All these differences add up to 4 percent of the total genomes - meaning humans and chimps are 96 percent genetically identical.

BASIS FOR HUMANITY

“If you see a difference between a chimp and a human, it is clearly the result of a single evolutionary event,” Waterston said.

“Within those 40 million events, we clearly have the basis for what makes us human.”

Humans and chimps evolved separately from a common ancestor that lived about 6 million years ago.

Three different types of genes seem to be evolving rapidly in both humans and chimpanzees, said Washington University’s Dr.

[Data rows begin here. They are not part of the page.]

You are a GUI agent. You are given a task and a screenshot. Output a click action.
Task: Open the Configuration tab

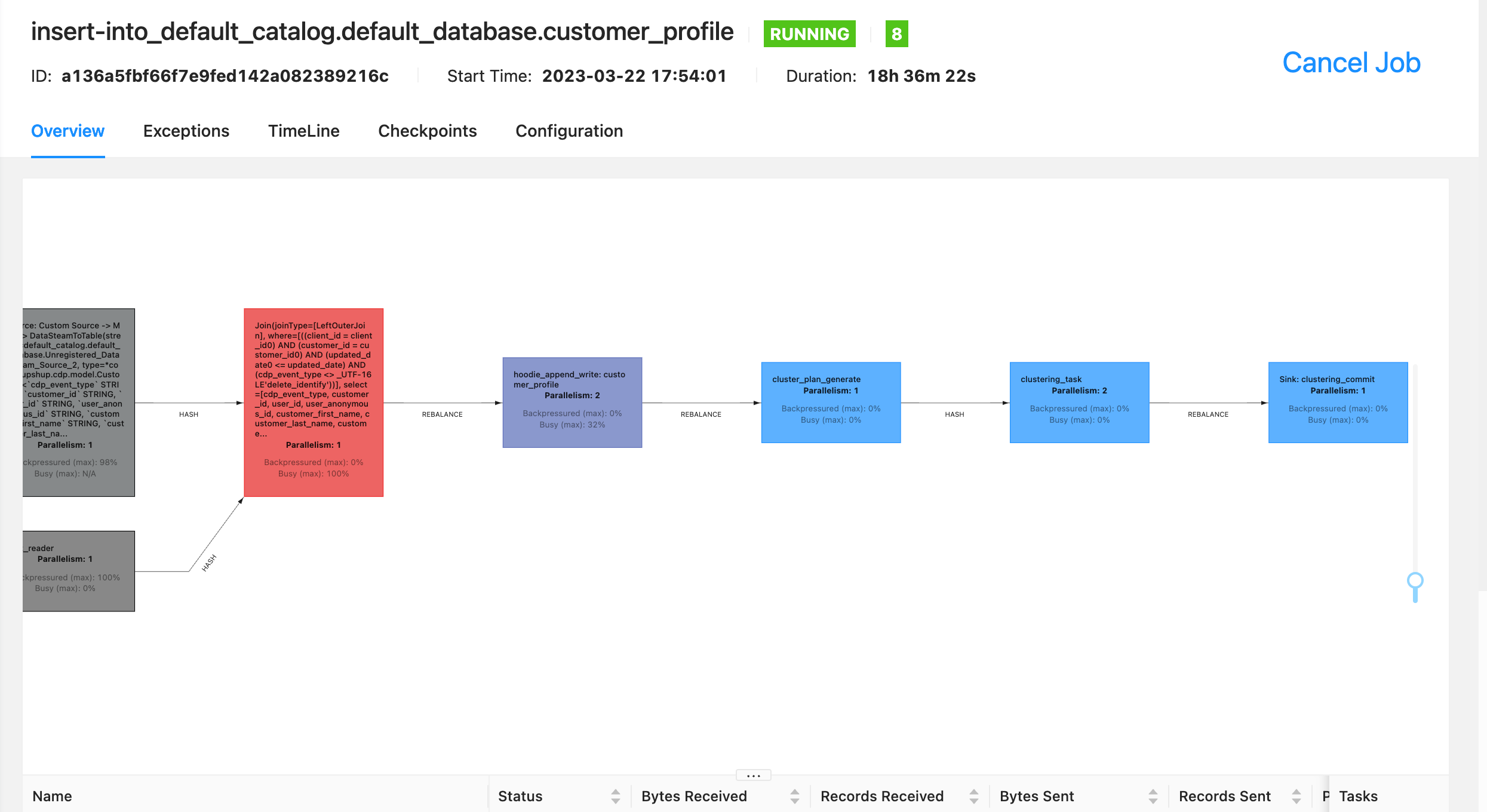(569, 131)
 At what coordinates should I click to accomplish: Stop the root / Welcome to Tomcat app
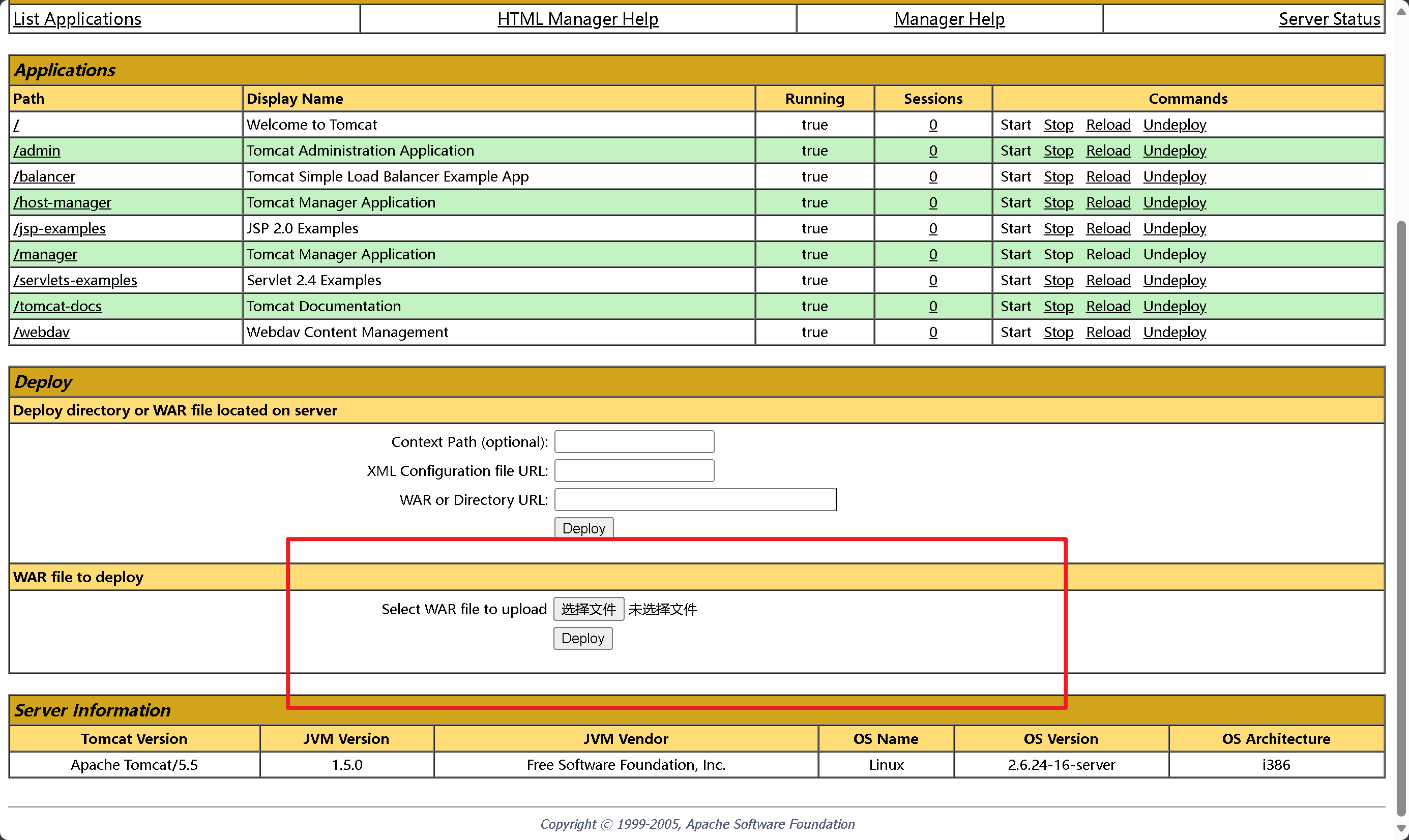pos(1058,125)
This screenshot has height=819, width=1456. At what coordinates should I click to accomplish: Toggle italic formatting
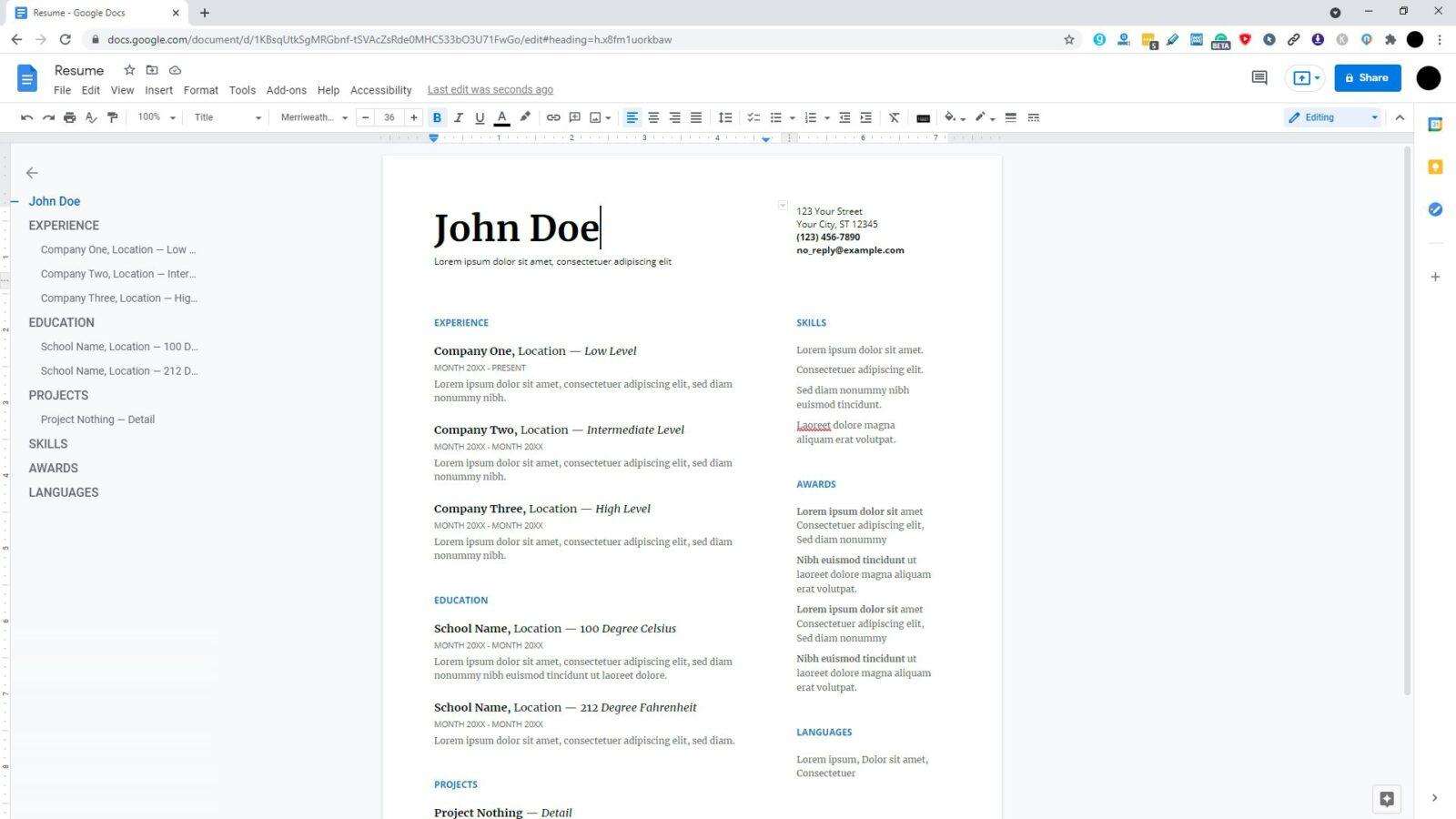click(458, 116)
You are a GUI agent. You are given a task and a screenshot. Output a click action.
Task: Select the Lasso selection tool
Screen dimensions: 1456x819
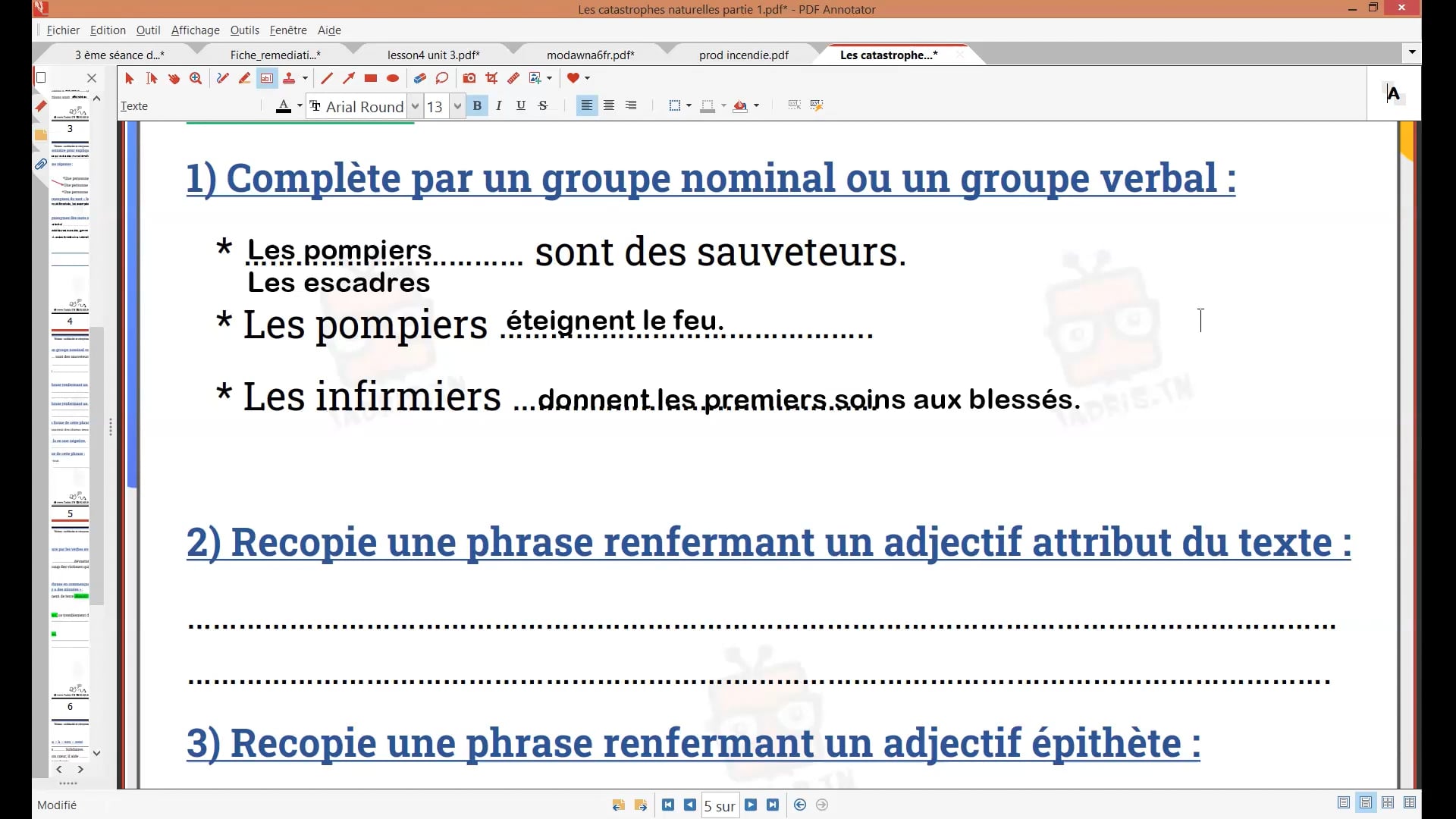(x=442, y=78)
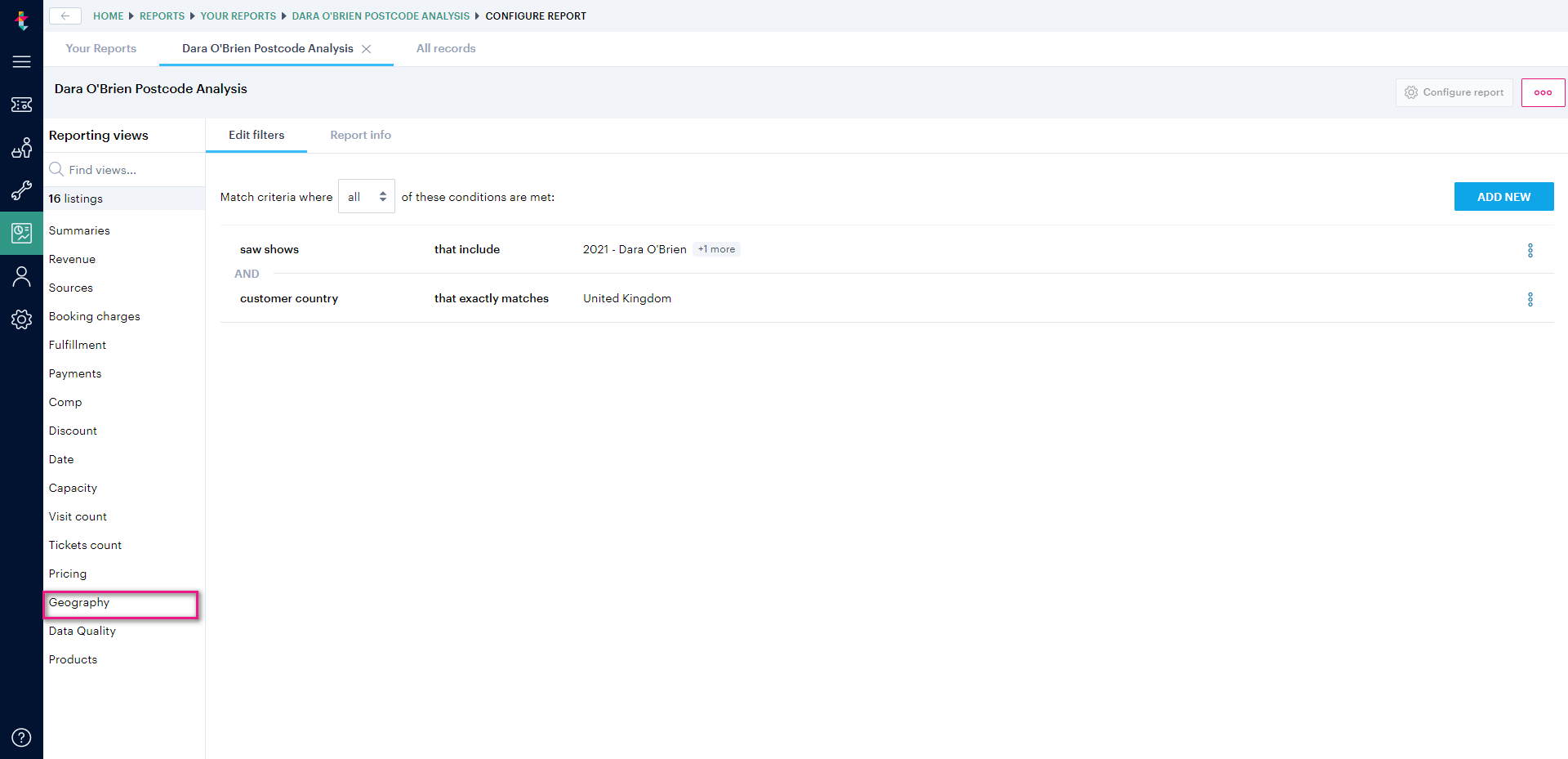Select the highlighted reports icon in sidebar

pyautogui.click(x=21, y=233)
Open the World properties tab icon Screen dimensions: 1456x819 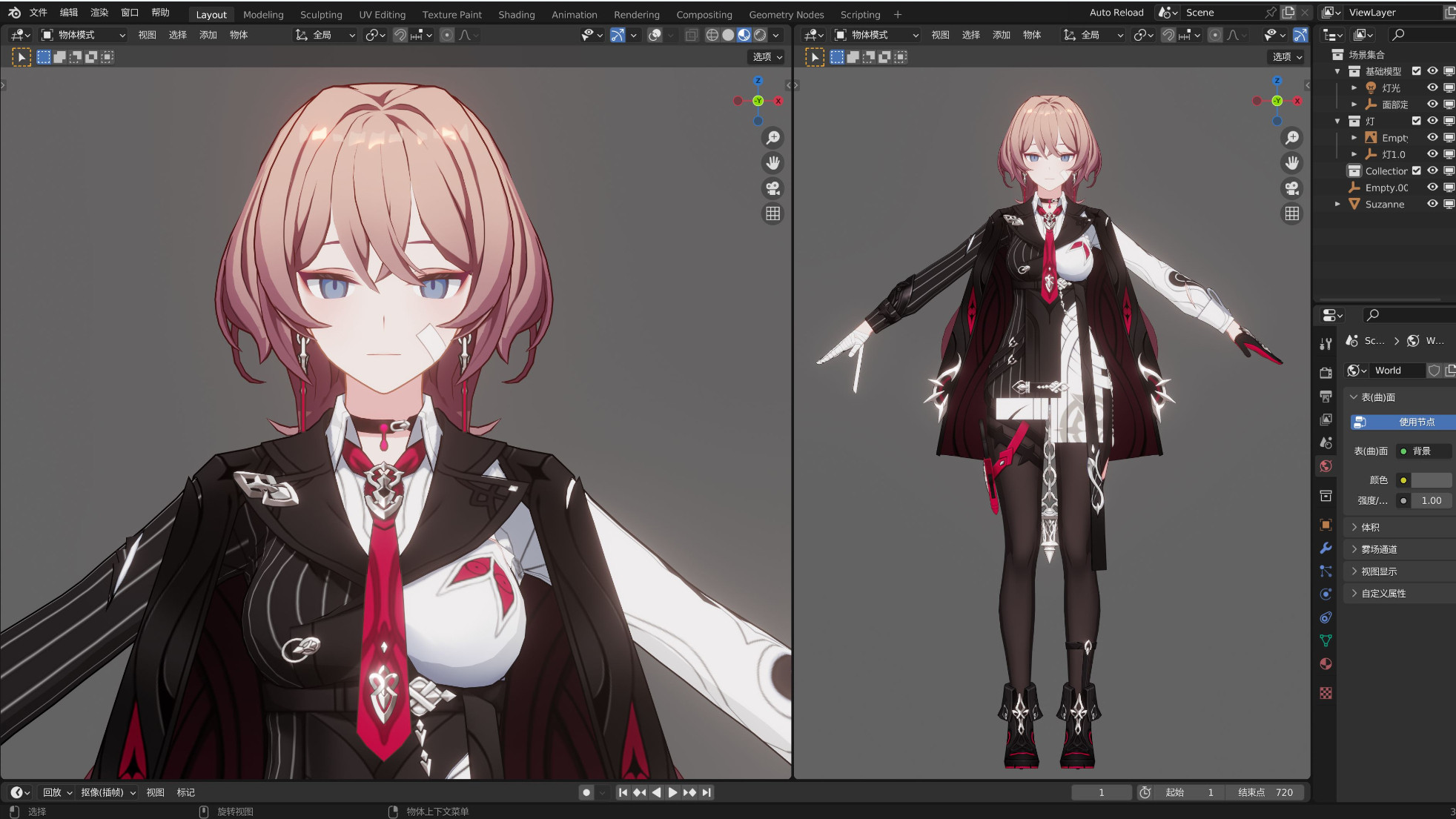click(x=1326, y=466)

LaDeana Hillier - those involved in reproduction, smelling and immunity.

“The vast majority of these 40 million changes are probably not relevant to what makes us human because they are in junk DNA,” said Tarjei Mikkelsen, a graduate student at the Broad Institute, a joint venture of the Massachusetts Institute of Technology and Harvard University who led one study.

He said only about 5 percent affect proteins that are likely to have a large effect on biology.

Among them, a parasite related to sleeping sickness that infects chimps but not humans, and one gene for sialic acid, which is found on the surfaces of cells and is used by some viruses to infect them.

There is also an enzyme called caspase 12, which is mutated in humans and appears to make our species susceptible to the brain-wasting Alzheimer’s disease, Mikkelsen said.

The researchers said their findings clearly contradicted an increasingly vocal movement in the United States that disputed the science of evolution and instead called for teaching “creationism” or the “intelligent design” to school children.

“To me, looking at this - we are looking at evolution in action,” Waterston said.

“I couldn’t imagine Darwin hoping for a stronger confirmation of his ideas when we compare the human and the chimpanzee genome.”

But, added Collins, the study did not address philosophical or religious questions. “It may very well not tell us about other aspects of humanity, such as how do we tell right and wrong,” Collins said.